====== Text excerpt
Headache can also result from exposure to poisons, even common household varieties like insecticides, carbon tetrachloride, and lead. Children who ingest flakes of lead paint may develop headaches. So may anyone who has contact with lead batteries or lead-glazed pottery.

Artists and industrial workers may experience headaches after exposure to materials that contain chemical solvents. These solvents, like benzene, are found in turpentine, spray adhesives, rubber cement, and inks.

Drugs such as amphetamines can cause headaches as a side effect. Another type of drug-related headache occurs during withdrawal from long-term therapy with the antimigraine drug ergotamine tartrate.

Jokes are often made about alcohol hangovers but the headache associated with "the morning after" is no laughing matter. Fortunately, there are several suggested treatments for the pain. The hangover headache may also be reduced by taking honey, which speeds alcohol metabolism, or caffeine, a constrictor of dilated arteries. Caffeine, however, can cause headaches as well as cure them. Heavy coffee drinkers often get headaches when they try to break the caffeine habit.

Cluster headaches. Cluster headaches, named for their repeated occurrence over weeks or months at roughly the same time of day or night in clusters, begin as a minor pain around one eye, eventually spreading to that side of the face. The pain quickly intensifies, compelling the victim to pace the floor or rock in a chair. "You can't lie down, you're fidgety," explains a cluster patient. "The pain is unbearable." Other symptoms include a stuffed and runny nose and a droopy eyelid over a red and tearing eye.
============
====== Material provided
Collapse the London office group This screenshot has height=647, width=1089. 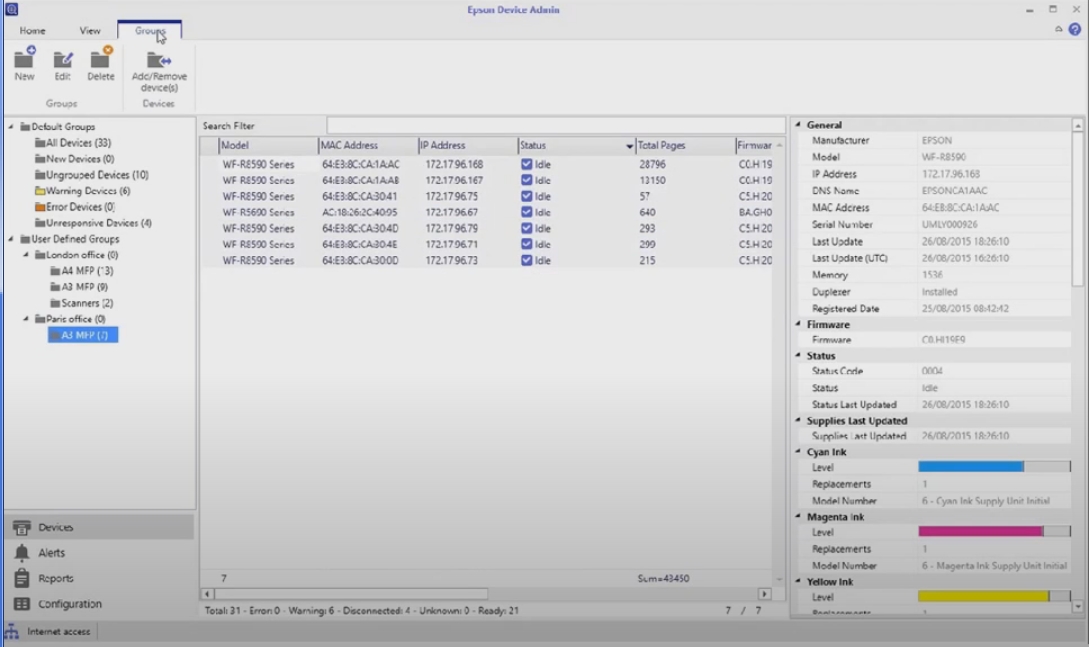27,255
============
====== Material provided
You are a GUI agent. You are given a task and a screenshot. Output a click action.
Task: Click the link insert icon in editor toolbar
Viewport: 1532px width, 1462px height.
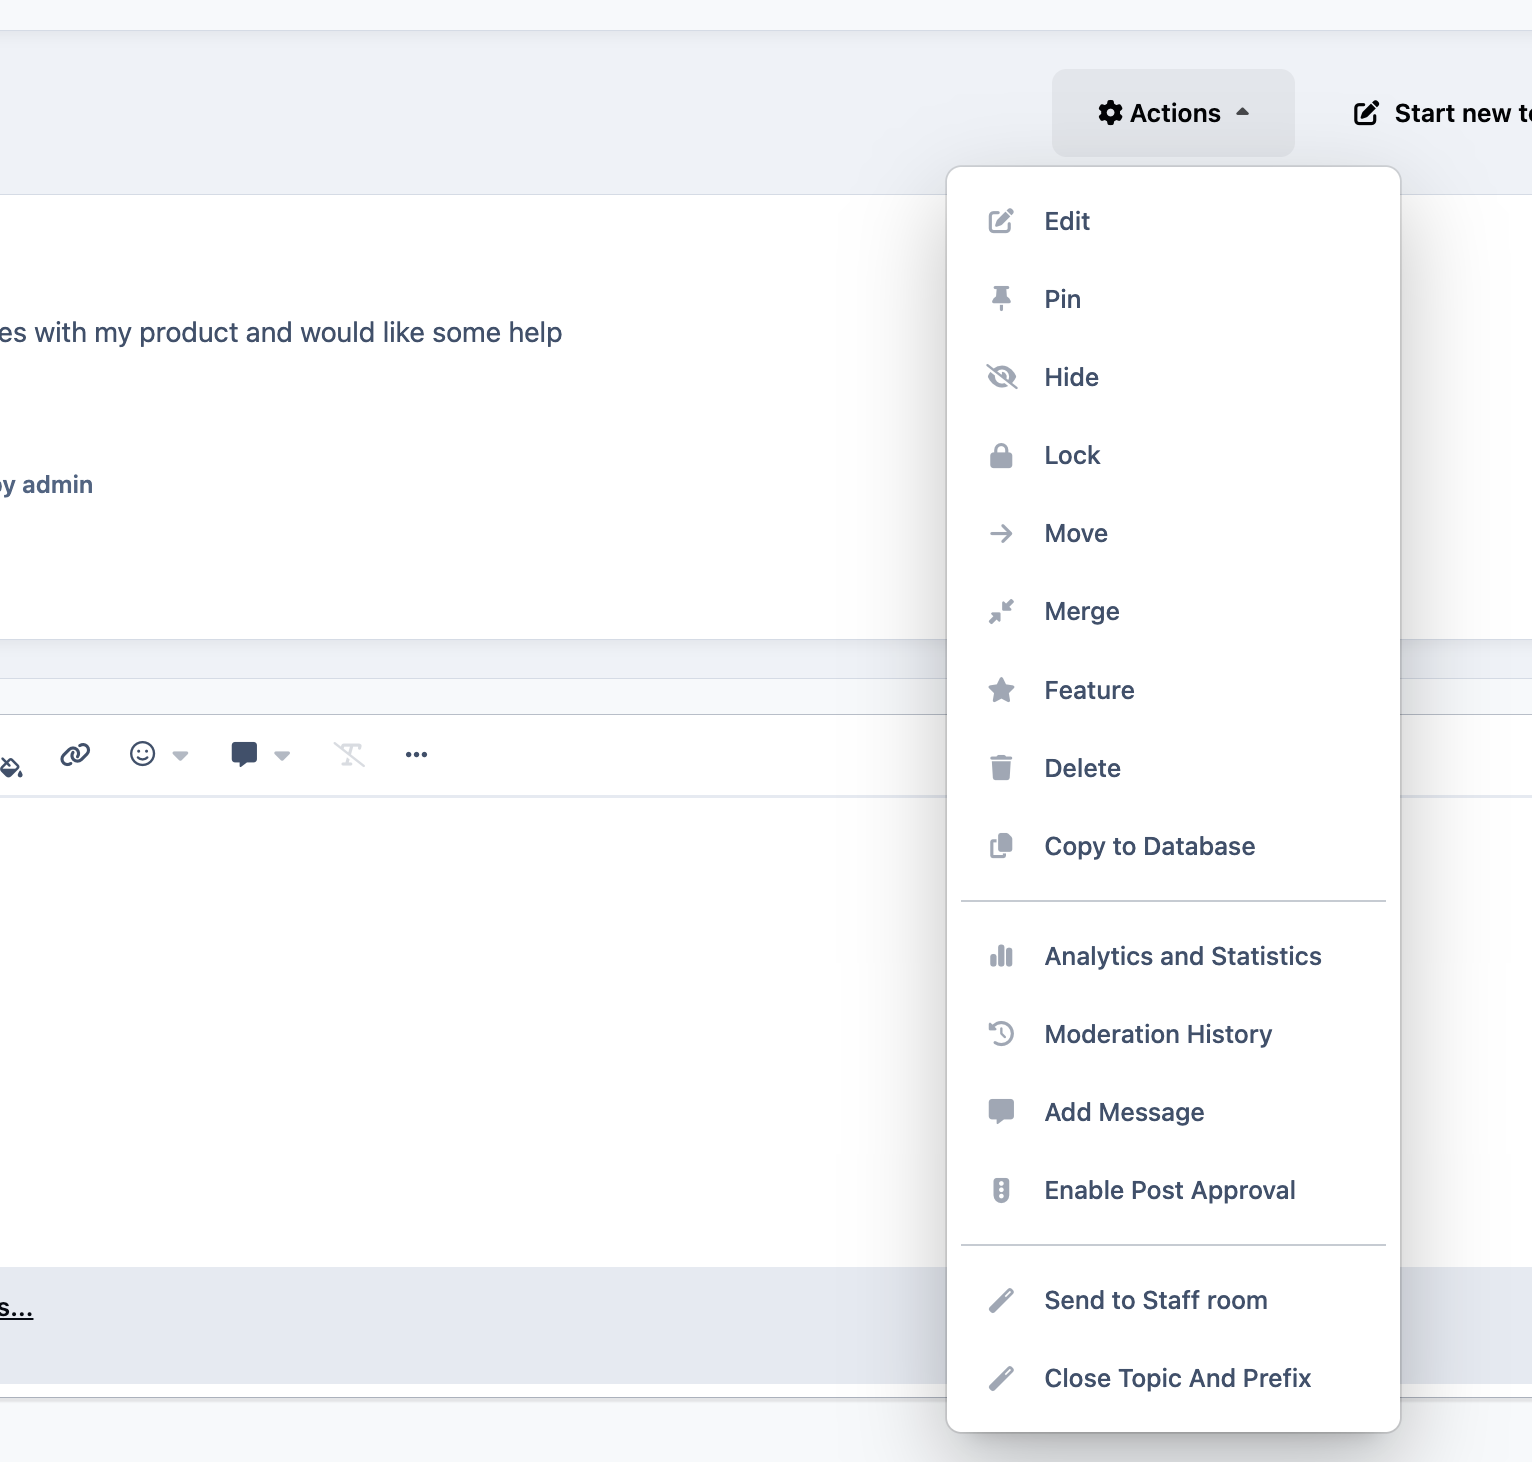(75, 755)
============
#### Task
Extend the text on headaches past its last sentence about cluster headache symptoms.

#### Result
Cluster headaches last between 30 and 45 minutes. But the relief people feel at the end of an attack is usually mixed with dread as they await a recurrence. Clusters may mysteriously disappear for months or years. Many people have cluster bouts during the spring and fall. At their worst, chronic cluster headaches can last continuously for years.

Cluster attacks can strike at any age but usually start between the ages of 20 and 40. Unlike migraine, cluster headaches are more common in men and do not run in families.

Studies of cluster patients show that they are likely to have hazel eyes and that they tend to be heavy smokers and drinkers. Paradoxically, both nicotine, which constricts arteries, and alcohol, which dilates them, trigger cluster headaches. The exact connection between these substances and cluster attacks is not known.

Despite a cluster headache's distinguishing characteristics, its relative infrequency and similarity to such disorders as sinusitis can lead to misdiagnosis. Some cluster patients have had tooth extractions, sinus surgery, or psychiatric treatment in futile efforts to cure their pain.

Research studies have turned up several clues as to the cause of cluster headache, but no answers. One clue is found in the thermograms of untreated cluster patients, which show a "cold spot" of reduced blood flow above the eye.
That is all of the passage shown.